We are given that the altitude of the triangle is increasing at a rate of 1.500 centimeters/minute and the area of the triangle is increasing at a rate of 2.000 square centimeters/minute.

Let $A$ be the area of the triangle and $h$ be the altitude of the triangle. Let $B$ be the base of the triangle.

We are asked to find $\frac{dB}{dt}$ when $h = 10.000$ centimeters and $A = 98.000$ square centimeters.
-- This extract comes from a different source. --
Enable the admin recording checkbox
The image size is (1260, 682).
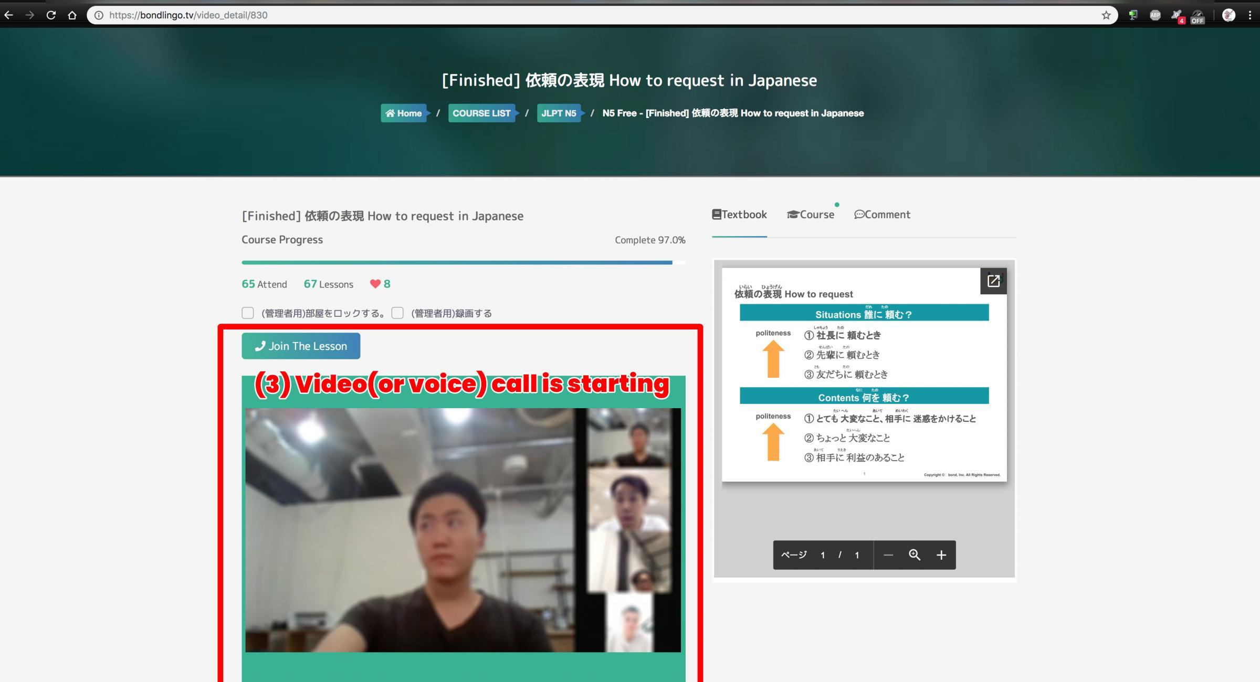(397, 313)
We know that the area of a triangle is given by the formula $A = \frac{1}{2} \times B \times h$. Taking the derivative of both sides with respect to time, we obtain:

$$\frac{dA}{dt} = \frac{1}{2} \times \left(\frac{dB}{dt} \times h + B \times \frac{dh}{dt}\right)$$

Substituting the given values, we have:

$$2 = \frac{1}{2} \times \left(\frac{dB}{dt} \times 10.000 + B \times 1.500\right)$$

Simplifying the equation, we get:

$$4 = \frac{dB}{dt} \times 10.000 + B \times 1.500$$

Rearranging the equation, we find:

$$\frac{dB}{dt} \times 10.000 = 4 - B \times 1.500$$

Substituting $B = \frac{2A}{h}$, we have:

$$\frac{dB}{dt} \times 10.000 = 4 - \frac{2A}{h} \times 1.500$$

Substituting $h = 10.000$ and $A = 98.000$, we get:

$$\frac{dB}{dt} \times 10.000 = 4 - \frac{2 \times 98.000}{10.000} \times 1.500$$

Simplifying the equation, we find:

$$\frac{dB}{dt} \times 10.000 = 4 - 2 \times 9.800 \times 1.500$$

$$\frac{dB}{dt} \times 10.000 = 4 - 29.400$$

$$\frac{dB}{dt} \times 10.000 = -25.400$$

Dividing both sides by 10.000, we obtain:

$$\frac{dB}{dt} = -2.540$$

Therefore, the base of the triangle is changing at a rate of $-2.540$ centimeters/minute when the altitude is $10.000$ centimeters and the area is $98.000$ square centimeters.